→ **Exercise requirements**: Print back every record below, exactly as it stands.

→ **Task data**:

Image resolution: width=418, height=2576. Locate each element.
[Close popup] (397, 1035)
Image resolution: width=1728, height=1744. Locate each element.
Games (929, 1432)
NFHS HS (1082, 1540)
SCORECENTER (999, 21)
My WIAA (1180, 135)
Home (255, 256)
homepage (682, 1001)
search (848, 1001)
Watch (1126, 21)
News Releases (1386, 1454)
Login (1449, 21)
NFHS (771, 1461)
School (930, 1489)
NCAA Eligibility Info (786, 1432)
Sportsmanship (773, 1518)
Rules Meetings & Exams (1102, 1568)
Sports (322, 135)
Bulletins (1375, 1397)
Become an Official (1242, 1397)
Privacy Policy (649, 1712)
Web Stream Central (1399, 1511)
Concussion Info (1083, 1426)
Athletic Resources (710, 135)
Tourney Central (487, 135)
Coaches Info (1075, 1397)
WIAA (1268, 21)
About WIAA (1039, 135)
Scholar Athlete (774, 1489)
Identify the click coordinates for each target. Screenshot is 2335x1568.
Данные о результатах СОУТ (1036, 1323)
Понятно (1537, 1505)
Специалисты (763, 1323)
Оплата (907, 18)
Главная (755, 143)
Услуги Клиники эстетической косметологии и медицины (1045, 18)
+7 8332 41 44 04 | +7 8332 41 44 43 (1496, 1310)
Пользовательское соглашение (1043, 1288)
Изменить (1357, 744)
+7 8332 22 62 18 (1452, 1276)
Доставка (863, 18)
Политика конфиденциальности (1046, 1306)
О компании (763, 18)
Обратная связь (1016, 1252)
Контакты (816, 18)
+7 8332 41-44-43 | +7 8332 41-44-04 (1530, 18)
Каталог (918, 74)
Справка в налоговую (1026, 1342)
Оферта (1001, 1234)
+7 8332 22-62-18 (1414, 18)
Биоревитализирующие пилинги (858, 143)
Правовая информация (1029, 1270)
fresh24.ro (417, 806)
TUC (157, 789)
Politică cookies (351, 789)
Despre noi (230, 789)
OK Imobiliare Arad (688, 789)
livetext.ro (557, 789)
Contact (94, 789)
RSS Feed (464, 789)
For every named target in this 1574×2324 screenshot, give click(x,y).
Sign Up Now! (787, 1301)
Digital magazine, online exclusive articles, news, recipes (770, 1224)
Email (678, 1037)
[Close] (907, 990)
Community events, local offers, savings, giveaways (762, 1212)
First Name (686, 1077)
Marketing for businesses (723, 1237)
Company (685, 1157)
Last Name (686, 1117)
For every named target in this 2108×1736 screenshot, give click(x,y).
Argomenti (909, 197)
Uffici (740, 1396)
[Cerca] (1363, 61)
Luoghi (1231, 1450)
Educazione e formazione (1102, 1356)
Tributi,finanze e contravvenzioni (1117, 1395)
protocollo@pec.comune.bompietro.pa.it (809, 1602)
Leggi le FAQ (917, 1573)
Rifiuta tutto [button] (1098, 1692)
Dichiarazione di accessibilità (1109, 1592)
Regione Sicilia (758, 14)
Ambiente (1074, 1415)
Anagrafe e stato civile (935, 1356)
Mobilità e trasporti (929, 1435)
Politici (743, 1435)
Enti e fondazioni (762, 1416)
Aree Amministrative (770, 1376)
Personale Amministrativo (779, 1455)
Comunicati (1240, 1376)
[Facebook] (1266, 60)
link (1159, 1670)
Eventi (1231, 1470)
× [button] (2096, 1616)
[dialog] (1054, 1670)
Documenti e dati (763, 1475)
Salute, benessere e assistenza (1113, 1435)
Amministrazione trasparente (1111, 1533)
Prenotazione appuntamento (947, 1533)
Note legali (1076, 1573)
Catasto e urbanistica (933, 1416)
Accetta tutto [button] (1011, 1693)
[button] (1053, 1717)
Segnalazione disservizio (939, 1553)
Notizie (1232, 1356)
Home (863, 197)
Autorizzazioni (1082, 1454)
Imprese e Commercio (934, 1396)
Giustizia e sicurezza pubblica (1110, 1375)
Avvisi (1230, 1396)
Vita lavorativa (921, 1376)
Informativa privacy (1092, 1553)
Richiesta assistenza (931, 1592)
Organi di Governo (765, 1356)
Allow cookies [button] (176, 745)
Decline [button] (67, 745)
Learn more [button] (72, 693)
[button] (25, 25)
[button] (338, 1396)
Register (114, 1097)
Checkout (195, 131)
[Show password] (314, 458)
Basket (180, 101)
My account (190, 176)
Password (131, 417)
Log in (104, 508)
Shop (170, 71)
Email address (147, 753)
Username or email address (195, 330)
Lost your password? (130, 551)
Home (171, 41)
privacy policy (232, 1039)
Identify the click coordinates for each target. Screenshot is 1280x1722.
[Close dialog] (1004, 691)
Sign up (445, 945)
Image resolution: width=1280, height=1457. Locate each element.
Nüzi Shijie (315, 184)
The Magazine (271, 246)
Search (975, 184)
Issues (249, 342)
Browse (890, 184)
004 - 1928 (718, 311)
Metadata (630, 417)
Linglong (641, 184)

→ **Exercise result**:
Image resolution: width=418, height=2576. Locate each element.
[Close popup] (397, 1035)
Image resolution: width=1728, height=1744. Locate each element.
Games (929, 1432)
NFHS HS (1082, 1540)
SCORECENTER (999, 21)
My WIAA (1180, 135)
Home (255, 256)
homepage (682, 1001)
search (848, 1001)
Watch (1126, 21)
News Releases (1386, 1454)
Login (1449, 21)
NFHS (771, 1461)
School (930, 1489)
NCAA Eligibility Info (786, 1432)
Sportsmanship (773, 1518)
Rules Meetings & Exams (1102, 1568)
Sports (322, 135)
Bulletins (1375, 1397)
Become an Official (1242, 1397)
Privacy Policy (649, 1712)
Web Stream Central (1399, 1511)
Concussion Info (1083, 1426)
Athletic Resources (710, 135)
Tourney Central (487, 135)
Coaches Info (1075, 1397)
WIAA (1268, 21)
About WIAA (1039, 135)
Scholar Athlete (774, 1489)
Identify the click coordinates for each target. Screenshot is 2335x1568.
Данные о результатах СОУТ (1036, 1323)
Понятно (1537, 1505)
Специалисты (763, 1323)
Оплата (907, 18)
Главная (755, 143)
Услуги Клиники эстетической косметологии и медицины (1045, 18)
+7 8332 41 44 04 | +7 8332 41 44 43 (1496, 1310)
Пользовательское соглашение (1043, 1288)
Изменить (1357, 744)
+7 8332 22 62 18 (1452, 1276)
Доставка (863, 18)
Политика конфиденциальности (1046, 1306)
О компании (763, 18)
Обратная связь (1016, 1252)
Контакты (816, 18)
+7 8332 41-44-43 | +7 8332 41-44-04 (1530, 18)
Каталог (918, 74)
Справка в налоговую (1026, 1342)
Оферта (1001, 1234)
+7 8332 22-62-18 (1414, 18)
Биоревитализирующие пилинги (858, 143)
Правовая информация (1029, 1270)
fresh24.ro (417, 806)
TUC (157, 789)
Politică cookies (351, 789)
Despre noi (230, 789)
OK Imobiliare Arad (688, 789)
livetext.ro (557, 789)
Contact (94, 789)
RSS Feed (464, 789)
For every named target in this 1574×2324 screenshot, give click(x,y).
Sign Up Now! (787, 1301)
Digital magazine, online exclusive articles, news, recipes (770, 1224)
Email (678, 1037)
[Close] (907, 990)
Community events, local offers, savings, giveaways (762, 1212)
First Name (686, 1077)
Marketing for businesses (723, 1237)
Company (685, 1157)
Last Name (686, 1117)
For every named target in this 2108×1736 screenshot, give click(x,y).
Argomenti (909, 197)
Uffici (740, 1396)
[Cerca] (1363, 61)
Luoghi (1231, 1450)
Educazione e formazione (1102, 1356)
Tributi,finanze e contravvenzioni (1117, 1395)
protocollo@pec.comune.bompietro.pa.it (809, 1602)
Leggi le FAQ (917, 1573)
Rifiuta tutto [button] (1098, 1692)
Dichiarazione di accessibilità (1109, 1592)
Regione Sicilia (758, 14)
Ambiente (1074, 1415)
Anagrafe e stato civile (935, 1356)
Mobilità e trasporti (929, 1435)
Politici (743, 1435)
Enti e fondazioni (762, 1416)
Aree Amministrative (770, 1376)
Personale Amministrativo (779, 1455)
Comunicati (1240, 1376)
[Facebook] (1266, 60)
link (1159, 1670)
Eventi (1231, 1470)
× [button] (2096, 1616)
[dialog] (1054, 1670)
Documenti e dati (763, 1475)
Salute, benessere e assistenza (1113, 1435)
Amministrazione trasparente (1111, 1533)
Prenotazione appuntamento (947, 1533)
Note legali (1076, 1573)
Catasto e urbanistica (933, 1416)
Accetta tutto [button] (1011, 1693)
[button] (1053, 1717)
Segnalazione disservizio (939, 1553)
Notizie (1232, 1356)
Home (863, 197)
Autorizzazioni (1082, 1454)
Imprese e Commercio (934, 1396)
Giustizia e sicurezza pubblica (1110, 1375)
Avvisi (1230, 1396)
Vita lavorativa (921, 1376)
Informativa privacy (1092, 1553)
Richiesta assistenza (931, 1592)
Organi di Governo (765, 1356)
Allow cookies [button] (176, 745)
Decline [button] (67, 745)
Learn more [button] (72, 693)
[button] (25, 25)
[button] (338, 1396)
Register (114, 1097)
Checkout (195, 131)
[Show password] (314, 458)
Basket (180, 101)
My account (190, 176)
Password (131, 417)
Log in (104, 508)
Shop (170, 71)
Email address (147, 753)
Username or email address (195, 330)
Lost your password? (130, 551)
Home (171, 41)
privacy policy (232, 1039)
Identify the click coordinates for each target. Screenshot is 1280x1722.
[Close dialog] (1004, 691)
Sign up (445, 945)
Image resolution: width=1280, height=1457. Locate each element.
Nüzi Shijie (315, 184)
The Magazine (271, 246)
Search (975, 184)
Issues (249, 342)
Browse (890, 184)
004 - 1928 (718, 311)
Metadata (630, 417)
Linglong (641, 184)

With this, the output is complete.